Start of Material for this exercise

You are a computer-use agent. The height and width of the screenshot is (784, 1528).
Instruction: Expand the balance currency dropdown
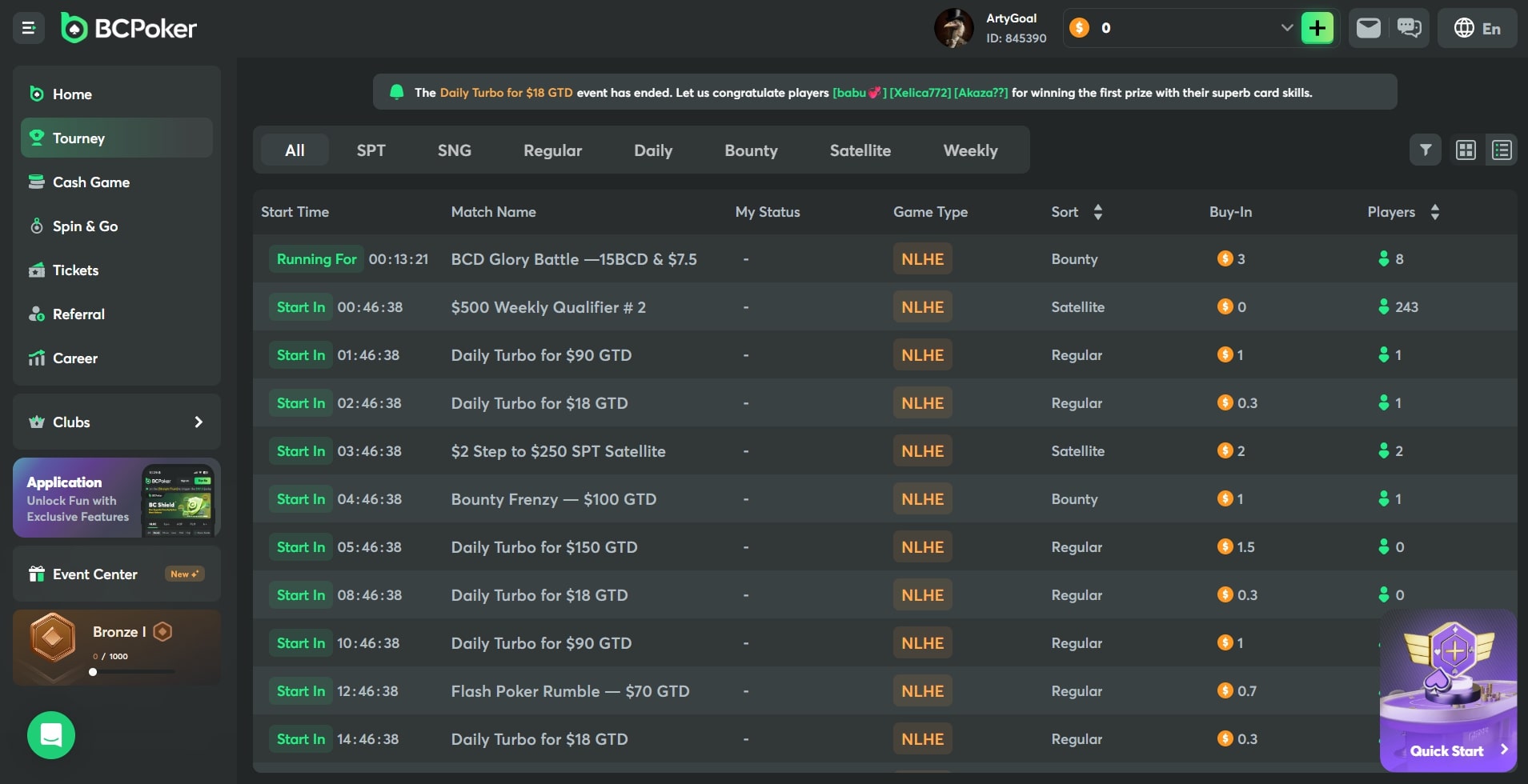[1286, 28]
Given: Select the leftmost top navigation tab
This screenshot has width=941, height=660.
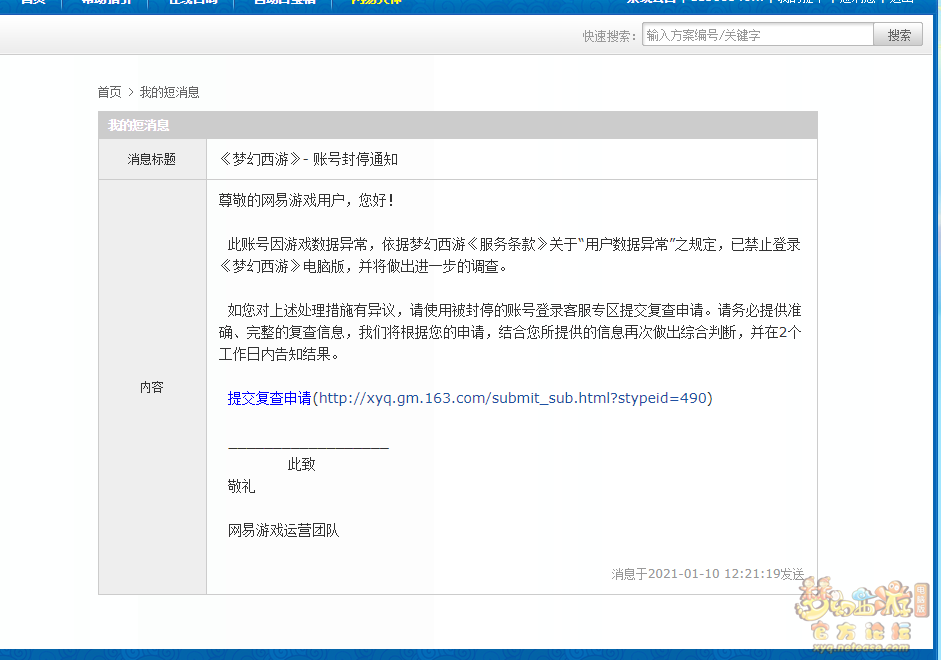Looking at the screenshot, I should click(x=33, y=2).
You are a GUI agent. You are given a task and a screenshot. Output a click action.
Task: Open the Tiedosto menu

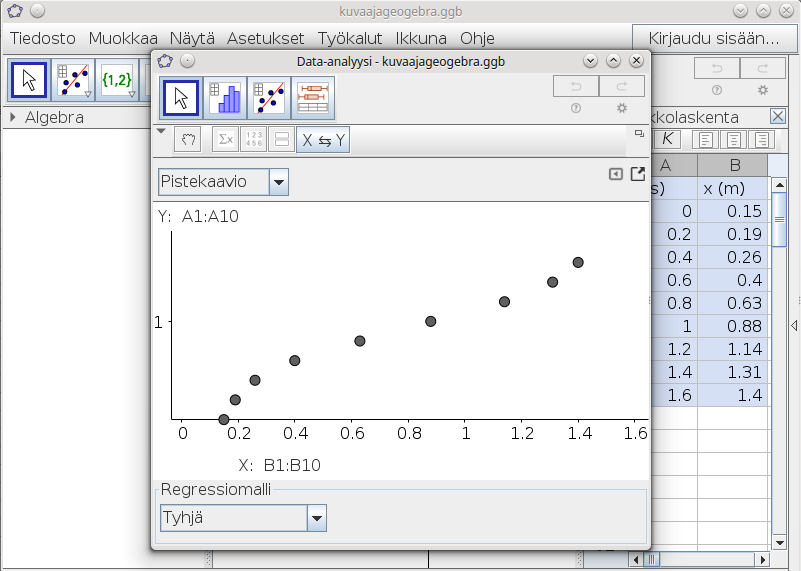[43, 38]
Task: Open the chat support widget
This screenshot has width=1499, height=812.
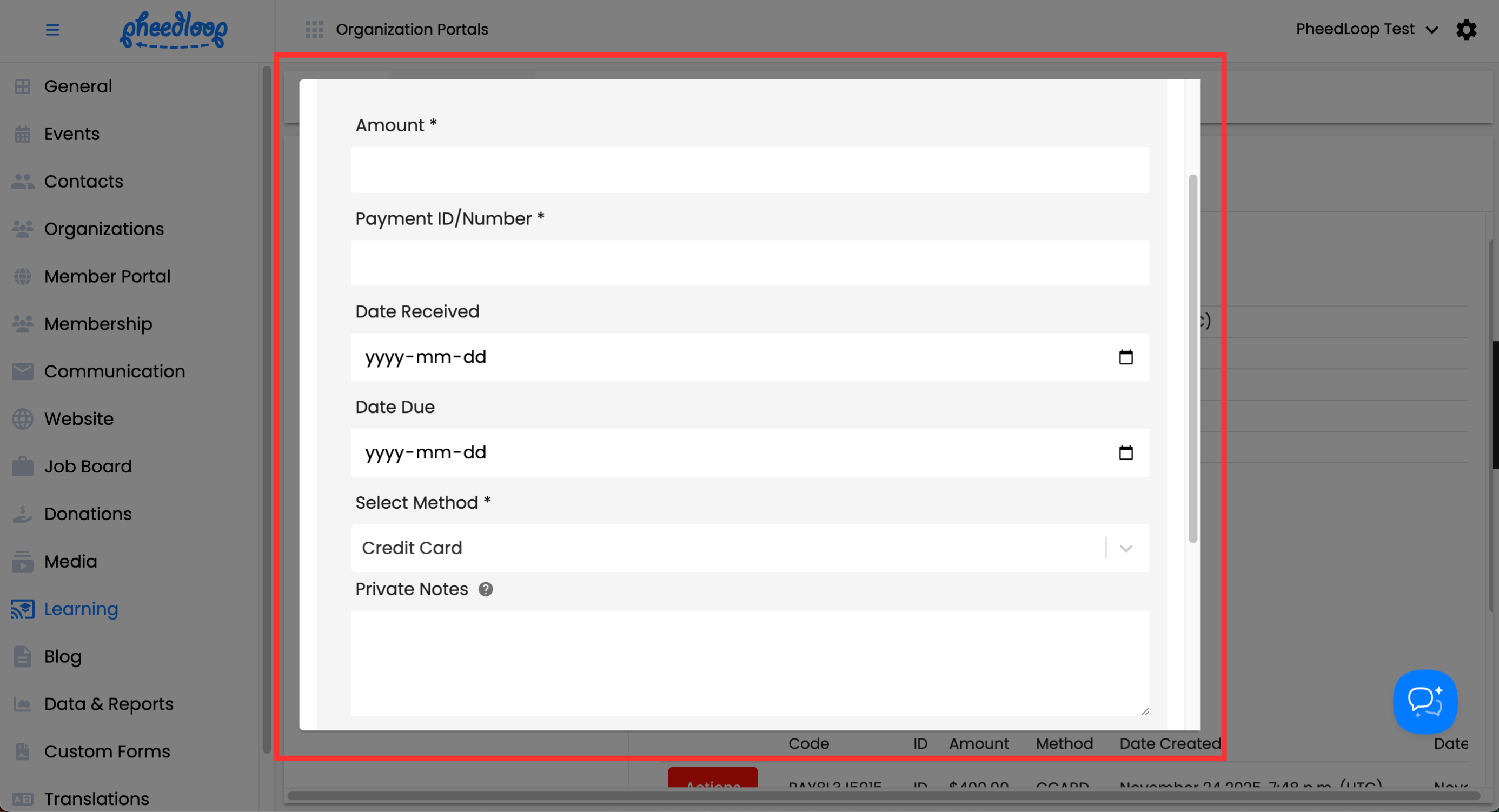Action: tap(1424, 702)
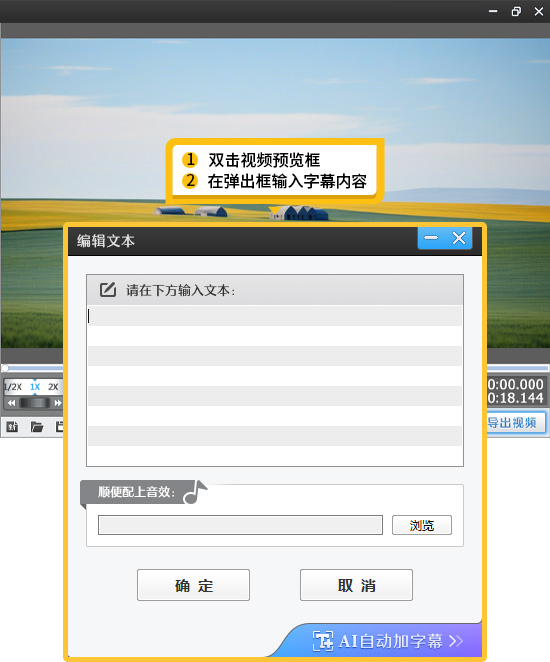Click the music note sound effect icon
This screenshot has width=550, height=662.
pyautogui.click(x=195, y=492)
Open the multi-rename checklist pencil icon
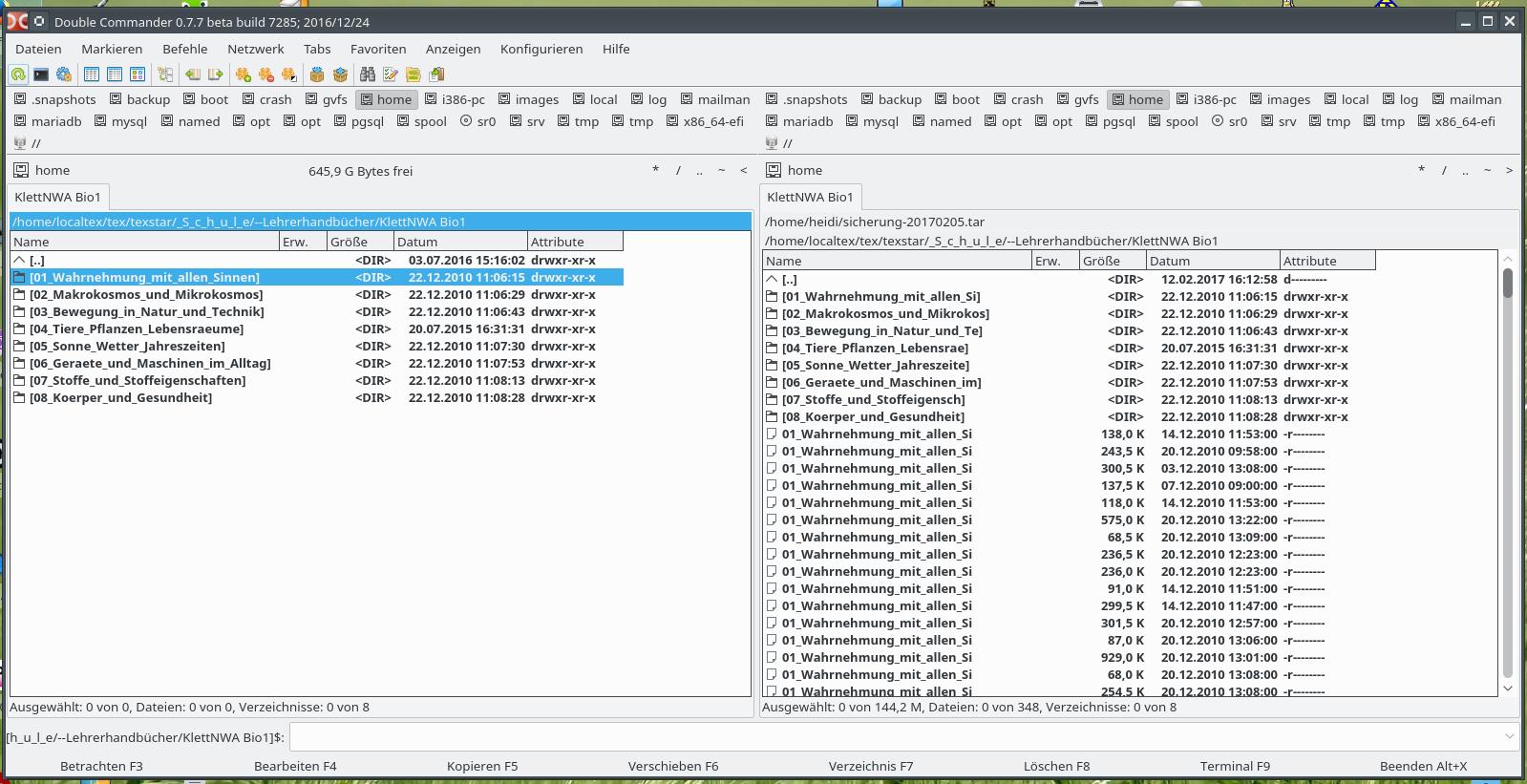Screen dimensions: 1527x784 pyautogui.click(x=390, y=74)
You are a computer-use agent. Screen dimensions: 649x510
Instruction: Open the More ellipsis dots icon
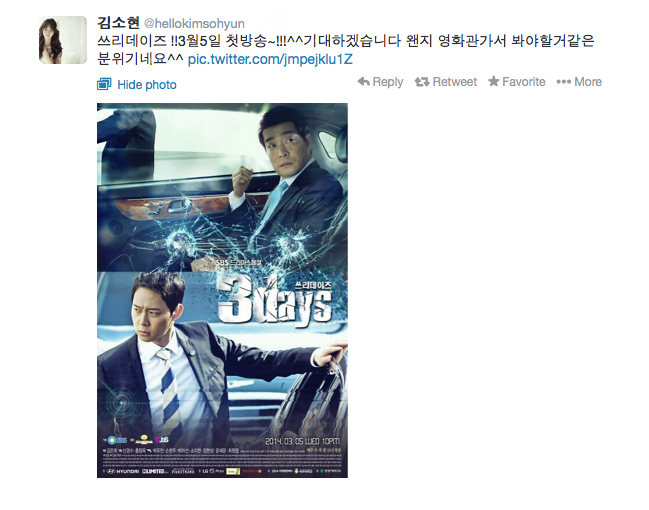click(x=564, y=82)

End of Material for this exercise

▶ **What the exercise asks**
Give the material from the line containing "Given: Select the leftmost top navigation tab" through the end of the material, both ends included, as a Markdown table with the columns Row and Line, omitting blank lines and leaving the pictures out.

▶ **Solution to the exercise**
| Row | Line |
|---|---|
| 1 | Given: Select the leftmost top navigation tab |
| 2 | This screenshot has width=941, height=660. |
| 3 | Looking at the screenshot, I should click(x=33, y=2). |
| 4 | You are a GUI agent. You are given a task and a screenshot. Output a click action. |
| 5 | Task: Open the Tiedosto menu |
| 6 | [43, 38] |
| 7 | Task: Open the chat support widget |
| 8 | This screenshot has width=1499, height=812. |
| 9 | Action: tap(1424, 702) |
| 10 | Click the music note sound effect icon |
| 11 | This screenshot has width=550, height=662. |
| 12 | pyautogui.click(x=195, y=492) |
| 13 | Open the multi-rename checklist pencil icon |
| 14 | Screen dimensions: 1527x784 pyautogui.click(x=390, y=74) |
| 15 | You are a computer-use agent. Screen dimensions: 649x510 |
| 16 | Instruction: Open the More ellipsis dots icon |
| 17 | click(x=564, y=82) |